[Start of section]

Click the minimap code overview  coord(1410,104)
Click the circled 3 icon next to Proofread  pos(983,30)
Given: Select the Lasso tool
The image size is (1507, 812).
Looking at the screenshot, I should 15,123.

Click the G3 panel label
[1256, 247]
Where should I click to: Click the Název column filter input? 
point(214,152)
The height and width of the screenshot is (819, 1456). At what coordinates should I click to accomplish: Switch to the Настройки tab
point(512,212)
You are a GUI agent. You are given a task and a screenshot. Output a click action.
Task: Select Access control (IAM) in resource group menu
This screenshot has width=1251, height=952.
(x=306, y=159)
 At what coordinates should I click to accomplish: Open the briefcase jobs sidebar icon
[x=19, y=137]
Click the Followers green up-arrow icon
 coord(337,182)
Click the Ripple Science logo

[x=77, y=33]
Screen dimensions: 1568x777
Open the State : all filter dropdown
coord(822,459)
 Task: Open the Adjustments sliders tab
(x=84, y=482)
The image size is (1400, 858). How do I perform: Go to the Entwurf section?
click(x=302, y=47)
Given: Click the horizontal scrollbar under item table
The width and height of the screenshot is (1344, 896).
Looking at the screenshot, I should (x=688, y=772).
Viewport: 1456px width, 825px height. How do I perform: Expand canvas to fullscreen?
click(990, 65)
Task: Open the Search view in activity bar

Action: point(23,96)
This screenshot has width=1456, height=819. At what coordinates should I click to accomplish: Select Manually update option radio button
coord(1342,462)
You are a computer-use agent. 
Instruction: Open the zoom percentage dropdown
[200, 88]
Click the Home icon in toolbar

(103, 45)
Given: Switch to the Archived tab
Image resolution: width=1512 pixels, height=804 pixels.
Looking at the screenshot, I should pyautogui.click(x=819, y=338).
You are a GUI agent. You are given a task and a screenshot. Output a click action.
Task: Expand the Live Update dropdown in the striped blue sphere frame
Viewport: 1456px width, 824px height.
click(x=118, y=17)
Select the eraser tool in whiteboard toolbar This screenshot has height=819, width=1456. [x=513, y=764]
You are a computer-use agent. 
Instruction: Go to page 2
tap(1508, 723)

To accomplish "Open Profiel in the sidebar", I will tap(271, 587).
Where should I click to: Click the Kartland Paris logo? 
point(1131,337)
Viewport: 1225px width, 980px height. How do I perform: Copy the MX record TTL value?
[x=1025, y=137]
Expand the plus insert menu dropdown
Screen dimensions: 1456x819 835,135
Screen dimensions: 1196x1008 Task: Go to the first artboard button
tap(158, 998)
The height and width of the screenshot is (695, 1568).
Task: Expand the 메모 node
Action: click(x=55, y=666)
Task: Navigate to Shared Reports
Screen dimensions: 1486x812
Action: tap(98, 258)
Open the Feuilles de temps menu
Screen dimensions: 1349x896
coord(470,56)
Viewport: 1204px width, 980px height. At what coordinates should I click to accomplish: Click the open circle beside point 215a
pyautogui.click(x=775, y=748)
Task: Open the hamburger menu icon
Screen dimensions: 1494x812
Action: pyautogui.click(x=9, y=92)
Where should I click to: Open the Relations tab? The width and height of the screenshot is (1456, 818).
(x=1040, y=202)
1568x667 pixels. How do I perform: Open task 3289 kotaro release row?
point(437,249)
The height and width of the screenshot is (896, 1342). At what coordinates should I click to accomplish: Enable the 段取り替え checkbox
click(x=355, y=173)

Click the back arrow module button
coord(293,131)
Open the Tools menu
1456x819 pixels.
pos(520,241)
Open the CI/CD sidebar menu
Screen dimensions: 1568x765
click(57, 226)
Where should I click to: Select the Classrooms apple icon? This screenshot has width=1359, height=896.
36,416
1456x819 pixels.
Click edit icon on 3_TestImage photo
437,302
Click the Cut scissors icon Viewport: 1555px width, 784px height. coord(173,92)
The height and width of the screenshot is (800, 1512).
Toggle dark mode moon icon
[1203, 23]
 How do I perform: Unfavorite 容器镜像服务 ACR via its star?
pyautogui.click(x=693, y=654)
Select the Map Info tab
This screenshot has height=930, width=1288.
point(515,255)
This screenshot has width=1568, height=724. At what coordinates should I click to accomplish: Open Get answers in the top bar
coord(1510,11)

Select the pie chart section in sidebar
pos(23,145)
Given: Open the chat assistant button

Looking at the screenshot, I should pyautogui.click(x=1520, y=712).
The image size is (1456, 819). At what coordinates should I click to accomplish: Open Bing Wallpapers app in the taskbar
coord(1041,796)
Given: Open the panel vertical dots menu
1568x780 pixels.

[End of section]

*What the exercise asks*: Copy back the listing above exactly, but only from the line with "Given: Select the Lasso tool" through the line with "Screen dimensions: 1568x777", both ends included.

*Written answer*:
Given: Select the Lasso tool
The image size is (1507, 812).
Looking at the screenshot, I should 15,123.

Click the G3 panel label
[1256, 247]
Where should I click to: Click the Název column filter input? 
point(214,152)
The height and width of the screenshot is (819, 1456). At what coordinates should I click to accomplish: Switch to the Настройки tab
point(512,212)
You are a GUI agent. You are given a task and a screenshot. Output a click action.
Task: Select Access control (IAM) in resource group menu
This screenshot has width=1251, height=952.
(x=306, y=159)
 At what coordinates should I click to accomplish: Open the briefcase jobs sidebar icon
[x=19, y=137]
Click the Followers green up-arrow icon
 coord(337,182)
Click the Ripple Science logo

[x=77, y=33]
Screen dimensions: 1568x777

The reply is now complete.